What lines below contain the string "resolution"? List them all.

* [Source information]:
"""

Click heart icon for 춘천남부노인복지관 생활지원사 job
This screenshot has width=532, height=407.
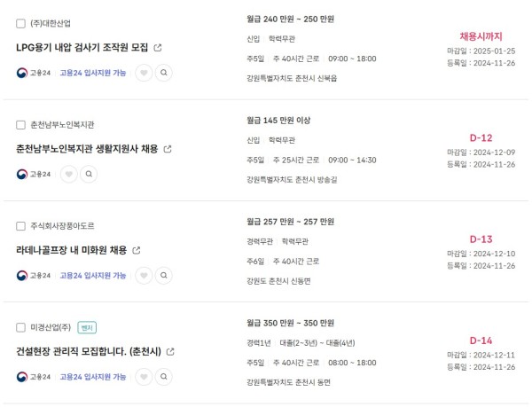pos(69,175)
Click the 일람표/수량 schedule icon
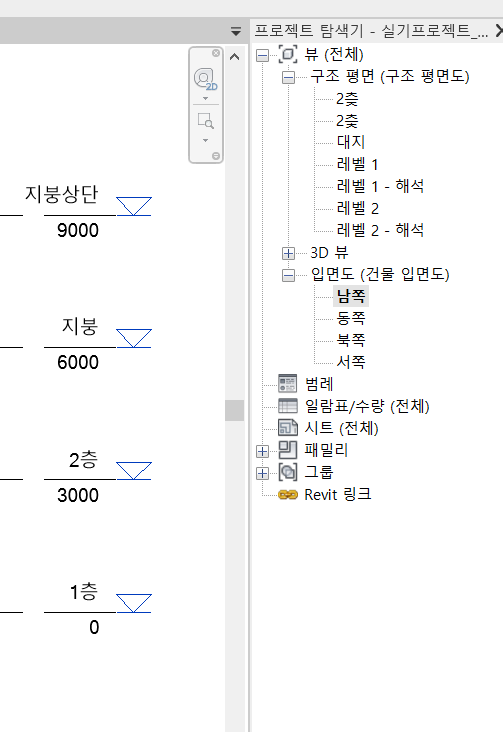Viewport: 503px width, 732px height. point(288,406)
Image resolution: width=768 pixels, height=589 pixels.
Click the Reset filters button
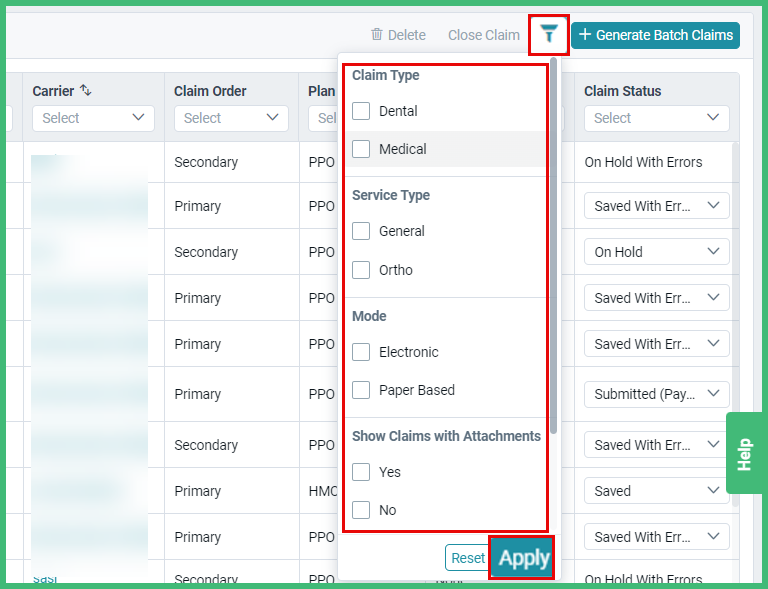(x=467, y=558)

"""
"""

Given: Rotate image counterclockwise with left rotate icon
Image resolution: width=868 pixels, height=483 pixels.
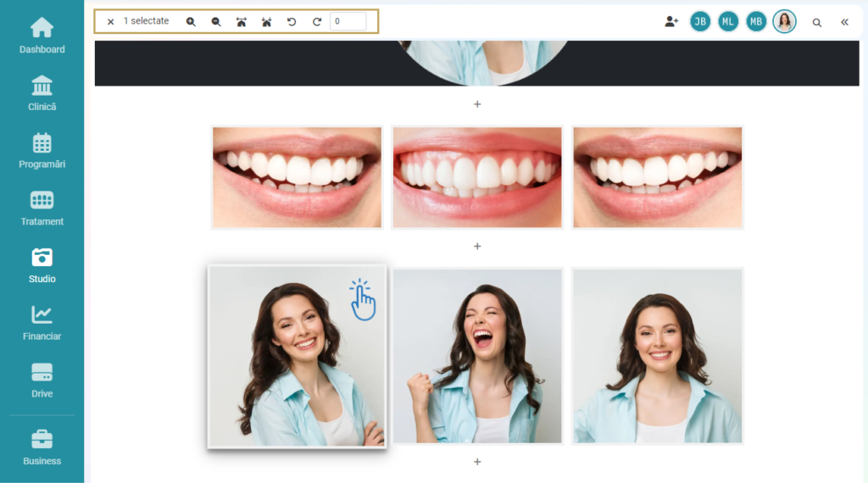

"""

* [Reply]:
Image resolution: width=768 pixels, height=589 pixels.
Image resolution: width=868 pixels, height=483 pixels.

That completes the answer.